Problem statement -> Copy the material below, replacing "Output a click action" with "Output a tap action" everywhere it occurs and leaving everything else as it is.

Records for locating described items
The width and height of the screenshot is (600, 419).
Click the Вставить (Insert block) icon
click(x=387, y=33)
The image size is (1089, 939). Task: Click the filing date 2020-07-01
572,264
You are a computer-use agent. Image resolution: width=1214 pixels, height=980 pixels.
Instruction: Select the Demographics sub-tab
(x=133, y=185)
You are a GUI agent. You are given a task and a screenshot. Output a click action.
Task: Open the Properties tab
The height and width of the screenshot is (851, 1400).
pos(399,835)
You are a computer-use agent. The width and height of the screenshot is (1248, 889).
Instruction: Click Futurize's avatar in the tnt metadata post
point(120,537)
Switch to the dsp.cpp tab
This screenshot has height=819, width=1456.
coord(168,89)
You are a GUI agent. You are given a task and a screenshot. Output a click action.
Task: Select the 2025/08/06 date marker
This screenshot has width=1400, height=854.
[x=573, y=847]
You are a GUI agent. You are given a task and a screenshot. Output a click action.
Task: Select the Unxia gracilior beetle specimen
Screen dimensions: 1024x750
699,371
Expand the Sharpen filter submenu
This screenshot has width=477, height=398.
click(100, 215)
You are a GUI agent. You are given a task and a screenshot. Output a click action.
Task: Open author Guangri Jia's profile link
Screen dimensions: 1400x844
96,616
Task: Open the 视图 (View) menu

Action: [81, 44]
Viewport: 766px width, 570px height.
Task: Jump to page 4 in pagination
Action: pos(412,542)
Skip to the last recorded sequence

Finished answer ->
The width and height of the screenshot is (600, 419).
Click the Вставить (Insert block) icon
click(x=387, y=33)
The image size is (1089, 939). Task: Click the filing date 2020-07-01
572,264
You are a computer-use agent. Image resolution: width=1214 pixels, height=980 pixels.
Instruction: Select the Demographics sub-tab
(x=133, y=185)
You are a GUI agent. You are given a task and a screenshot. Output a tap action.
Task: Open the Properties tab
The height and width of the screenshot is (851, 1400).
pos(399,835)
You are a computer-use agent. The width and height of the screenshot is (1248, 889).
Instruction: Click Futurize's avatar in the tnt metadata post
point(120,537)
Switch to the dsp.cpp tab
This screenshot has height=819, width=1456.
coord(168,89)
You are a GUI agent. You are given a task and a screenshot. Output a tap action.
Task: Select the 2025/08/06 date marker
This screenshot has width=1400, height=854.
[x=573, y=847]
You are a GUI agent. You are given a task and a screenshot. Output a tap action.
Task: Select the Unxia gracilior beetle specimen
Screen dimensions: 1024x750
699,371
Expand the Sharpen filter submenu
This screenshot has width=477, height=398.
click(100, 215)
You are a GUI agent. You are given a task and a screenshot. Output a tap action.
Task: Open author Guangri Jia's profile link
Screen dimensions: 1400x844
96,616
Task: Open the 视图 (View) menu

Action: [81, 44]
Viewport: 766px width, 570px height.
Task: Jump to page 4 in pagination
Action: pos(412,542)
Skip to the last recorded sequence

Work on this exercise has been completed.